Supply chain management isn’t just about reducing costs. In fact, effective supply chain management considers cost versus viability of other factors. The cheapest supply chains are rarely the most efficient and can backfire, leading to incurred additional charges to remedy issues surrounding quality and turnaround times. Conversely, you do not want your supply chain to be so expensive that it erodes your profits, meaning that each must be tailored relatively to the individual design; a supply chain that works for one product line may not necessarily work for another.

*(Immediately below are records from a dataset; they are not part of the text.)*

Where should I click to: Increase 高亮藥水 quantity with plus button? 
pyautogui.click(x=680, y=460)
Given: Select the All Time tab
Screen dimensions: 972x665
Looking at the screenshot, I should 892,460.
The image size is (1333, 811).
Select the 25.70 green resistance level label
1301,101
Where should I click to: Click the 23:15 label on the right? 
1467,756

Despite the fact that there are so many variables to take into account, there are a few universal rules that you can follow to ensure your supply chain works to the best of its abilities.

Reduce Downtime:

There’s nothing that puts a spanner in the works more than unexpected downtime. Not only does it throw your project off kilter, but downtime is quite literally wasted money. From the salaries of employees who are stood around with nothing to do through to lost production, downtime means nothing but bad news for manufacturing companies.

In order to avoid this, it’s important to ensure that you’re in receipt of raw materials before production is due to commence. Ensure that your materials supplier is reliable and well-briefed on your requirements. Nobody wants to be paying over the odds for urgent material delivery to complete a project on-time - that’s why it’s so important that stockists adhere to pre-agreed schedules.

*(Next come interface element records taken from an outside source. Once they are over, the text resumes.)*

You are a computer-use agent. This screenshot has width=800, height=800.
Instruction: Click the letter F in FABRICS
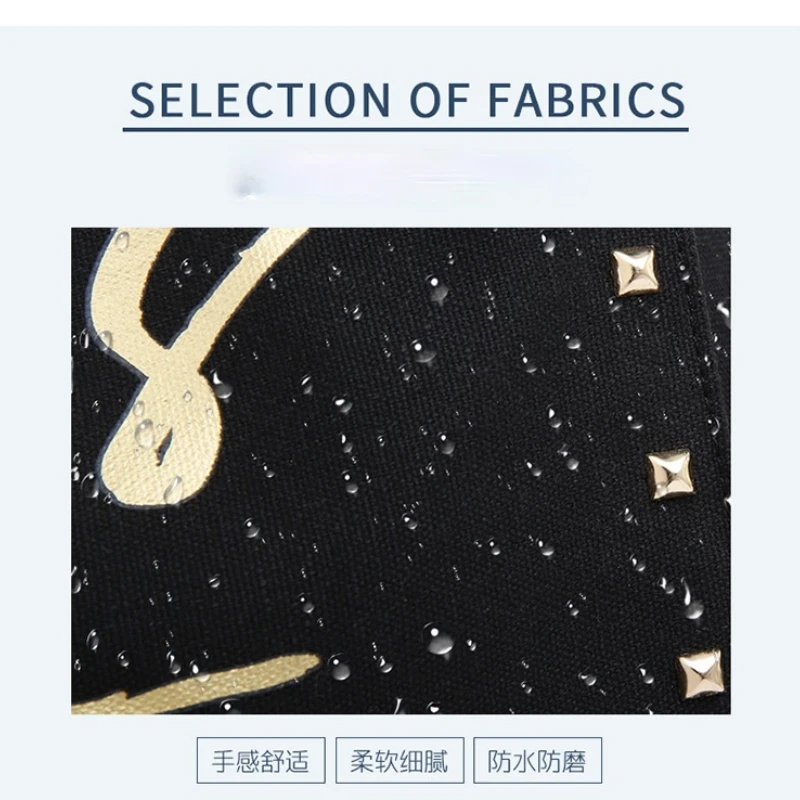pos(499,100)
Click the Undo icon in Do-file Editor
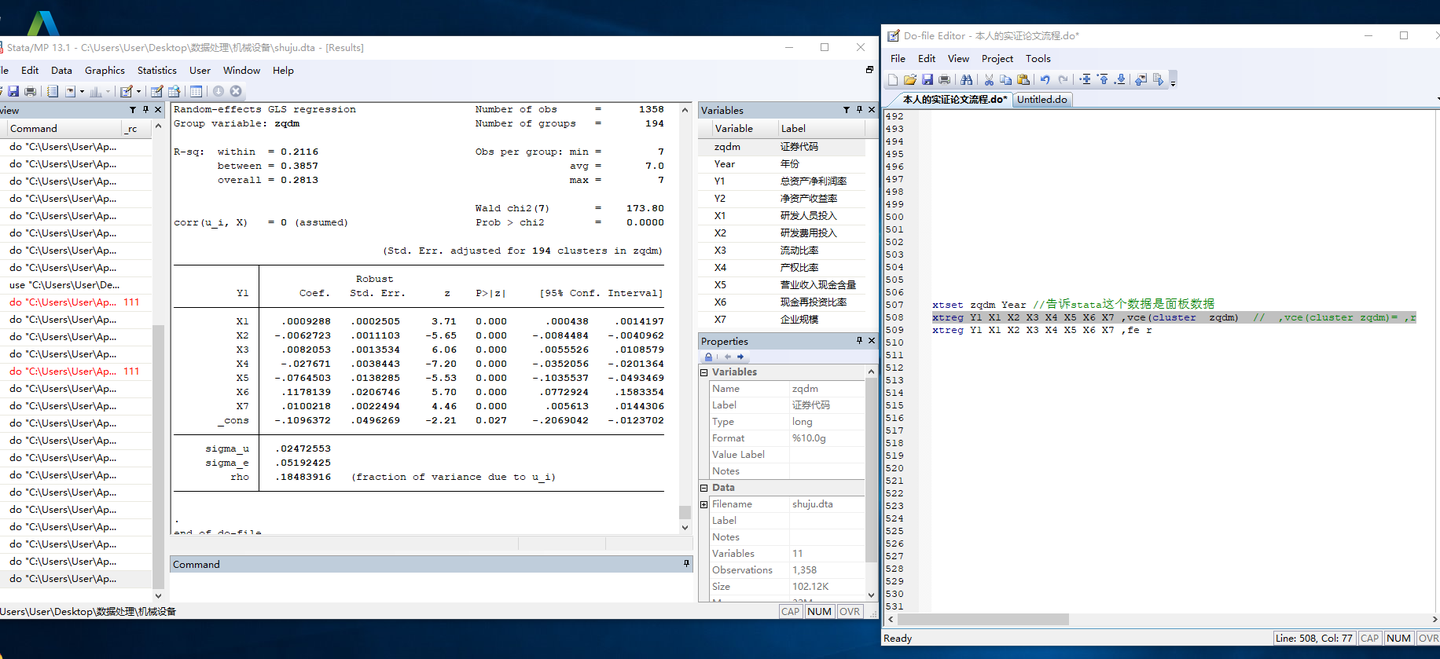 pos(1045,80)

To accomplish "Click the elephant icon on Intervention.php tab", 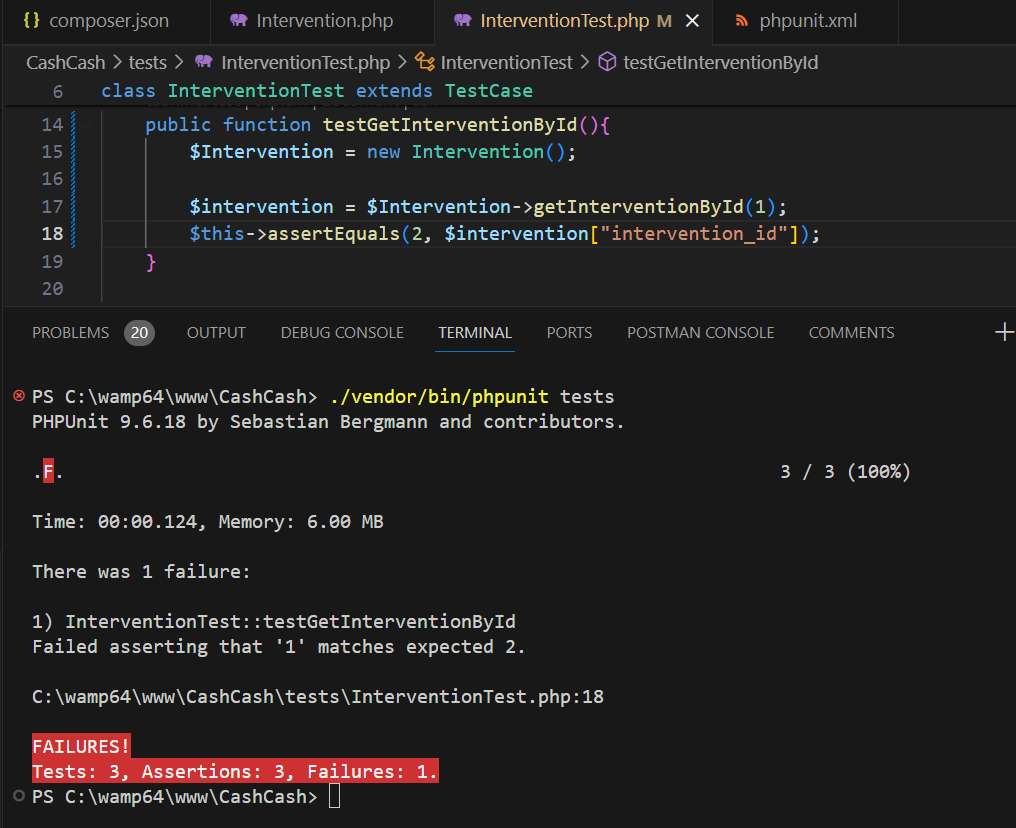I will point(238,20).
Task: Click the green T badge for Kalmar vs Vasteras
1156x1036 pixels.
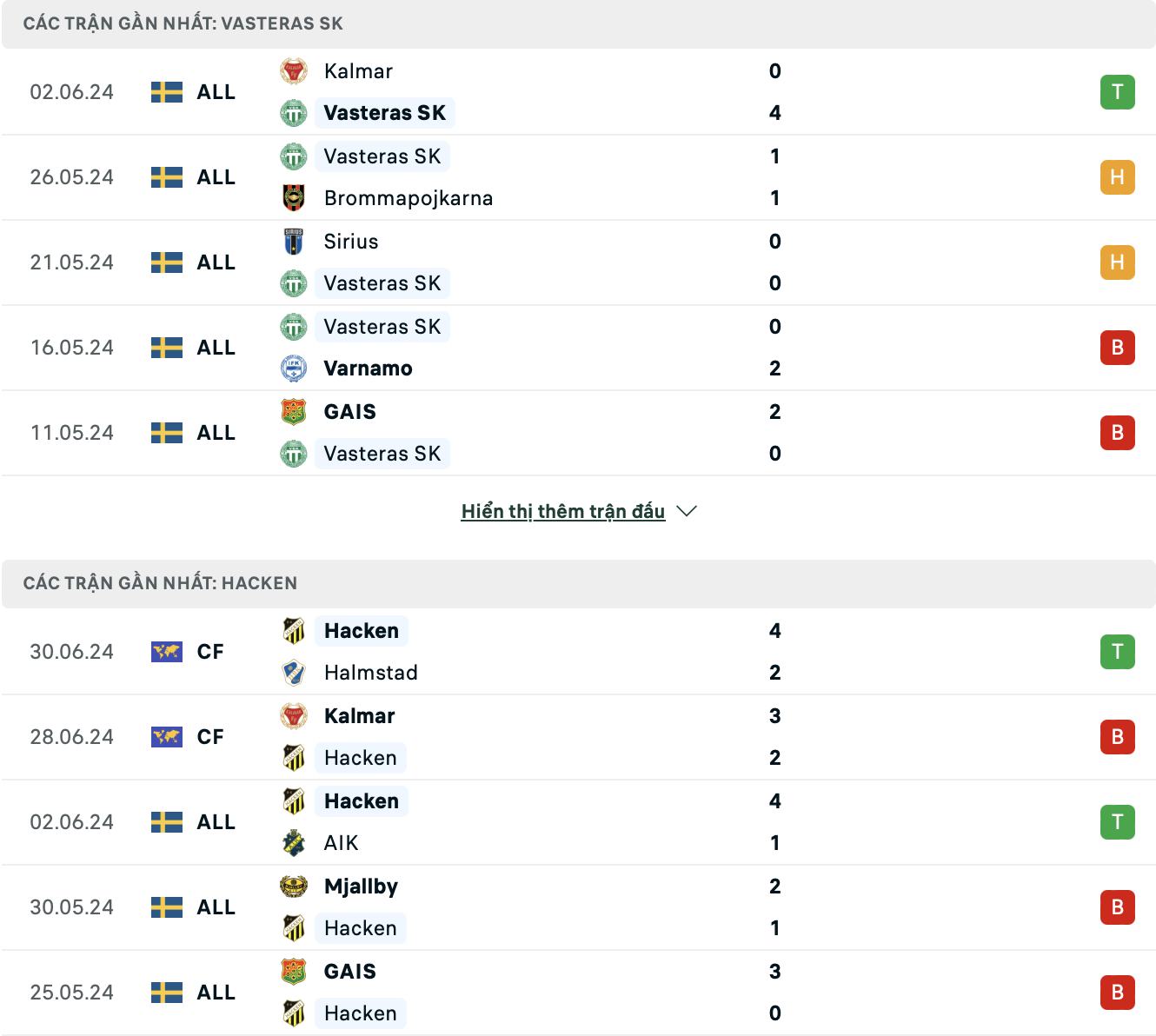Action: pyautogui.click(x=1118, y=92)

Another cause of unexpected downtime is machinery breakdowns. Ensure that your plant and machinery is regularly serviced - after all, prevention is always better than a cure!

Gain a Mutual Understanding with Subcontract Suppliers:

When it comes to selecting subcontract suppliers, many manufacturers make the mistake of looking for the cheapest possible price. Unfortunately, this often leads to compromise on quality and reliability that causes more headaches than the monetary saving is worth.

Although cost will always be a consideration, it’s crucial that you look at the bigger picture and more specifically, any value-adds that could prove beneficial. For instance, the company you wrote off as being too expensive may be able to offer a reduced lead time, or KAN-BAN facilities. As a general rule, you can also expect to pay more for high quality, meaning that complex, high-precision parts will never be the cheapest to source.

It’s also worthwhile vetting your suppliers before placing a high-value purchase order. Start off by ordering a sample to double-check that your expectations will be met and if possible, arrange to visit your supplier at their premises so that you can gain a thorough understanding of their capabilities. In turn, inviting suppliers to your factory will offer them an unrivalled insight into your setup and the opportunity to adapt their services accordingly.

Assign Accountability Over Second and Third Tier Suppliers:

Your supply chain may require the involvement of second and third tier suppliers, meaning that you may inevitably forfeit control over some of the manufacturing process. If you permit your first-tier suppliers to involve third parties at their own discretion, then make it clear that you expect them to maintain overall responsibility. By placing accountability firmly with your first-tier suppliers, you can ensure that they will only use trusted parties to undertake any aspect of the manufacturing process that they themselves are not able to complete in-house.

Streamline Your Logistics:

When it comes to logistics and distribution, reliability should always be the number one priority. After all, late deliveries can be detrimental to your company’s reputation, even if the delay was caused through no fault of your own.

If you’re using a third party, it’s essential that you select a logistics provider who collects and delivers on time and also has a contingency plan in place should unexpected setbacks occur. If you have your own fleet of vans for distribution purposes, then ensure that they are maintained and serviced regularly to avoid breakdowns. There is also plenty of opportunities to cut costs if you handle distribution in-house - use vehicles that are economical to run and invest in route mapping systems for your drivers so that their journeys are as time and fuel-efficient as possible.